リンゴ爆弾でさようなら

91年生まれ。新作を中心に映画の感想を書きます。旧作の感想はよほど面白かったか、気分が向いたら書きます。

最近見た新作の感想その18

ホーンズ 容疑者と告白の角
あまりに下衆な人間達をせせら笑うコメディでありつつもホラーやサスペンスをしっかりと取り入れ、言い訳など無用とばかりに荒唐無稽を転がり続ける様は潔いが、しかしそんな中にあって一貫してダニエル・ラドクリフは生真面目を突き通しているというギャップにまた笑える。彼の存在が軸となるおかげで、この物語がラブストーリーとして存在していることに感動した。この軸を、つまりラブストーリーや青春映画としての魅力を損なわなかったからこそ、荒唐無稽は勝利できたのだろう。
もちろん、そこにはリンチ作品でおなじみフレデリック・エルムズの撮影による郊外や森、ダイナーの風景、赤をポイントにした画面の設計が大きな力を持っていたことは間違いない。
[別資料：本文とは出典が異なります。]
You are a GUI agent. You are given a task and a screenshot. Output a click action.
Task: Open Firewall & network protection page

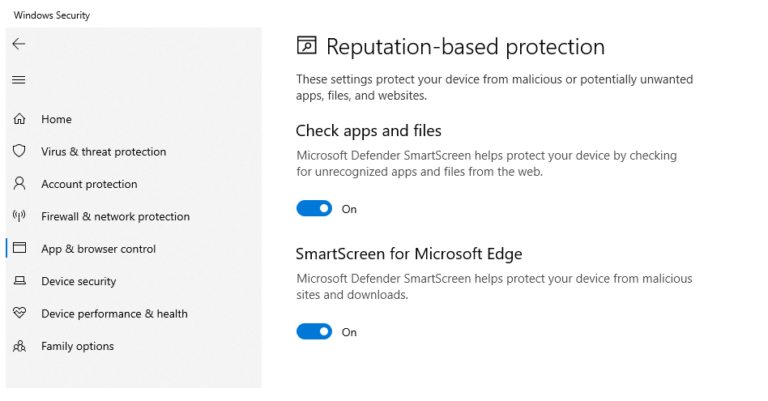click(115, 216)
しかしこのように真っ当な力を持つ作品内において、おそらくは最も真っ当さと下衆さが際立つであろうシーンが日本公開時にカットされてしまっているというのは全く以て残念としか言いようがない。



『ヴィジット』
脚本から恐怖を煽る演出に計算されたワメラワーク等、どこを見てもストレートに上手い映画である。もちろん、シャマラン作品らしいと言えるような妙な味付けはそこかしこに振りまかれており、本気なのかギャグなのか分からなくなるような祖父母との交流や、何かありそうで何もないという演出が醸し出す感覚は流石だ。しかしこの「分からなくなるような」というのは祖父母を訪ねる姉弟と一致した感覚である。本作は「分からない」事を解き明かしに行き、そこで「分からない」人物と出会うことで、姉弟の中にある「分からなさ」と向き合う羽目になる。
ところで、『ホーンズ』のように自分は一歩引いて見せるアジャとは違い、シャマランはどんなに他からは変に見えても、本人はいたって真剣なのだと思わされる。シャマランは直喩の人と言えるであろう。例えば姉にとってカメラとは、彼女が世界と戦かうためのアイテムなわけだが、そのアイテムをまさに武器として使い、しかも閉められた扉の鍵をぶち壊す道具としてしまったことには恐れ入った。またカメラとは他者を覗くことこそできれども、自らを覗くことは出来ない道具であるように思うのだが、そんな彼女は一体、何に顔を打ち付けられたか。一方弟は、身も蓋もないトラウマアタックをある人物から食らわされることになり、ここでカメラは、その一部始終をどうしようもなく記録してしまっている。こういった直線的で身も蓋もない表現が、「分からなくなるような」感覚を突破する。そしてまた素晴らしいのが、突破した先にある光景を見て、シャマランは本当に、愚直なまでの映画・物語信奉者なのだなと納得させられてしまう点なのだ。的確と独特の間を普通とは違う速度で往復する演出だけではなく、奇をてらったように見えて実のところものすごく直進的かつ真摯な脚本によって作り上げられた本作を素晴らしいと言わずして、一体どう評せというのだろうか。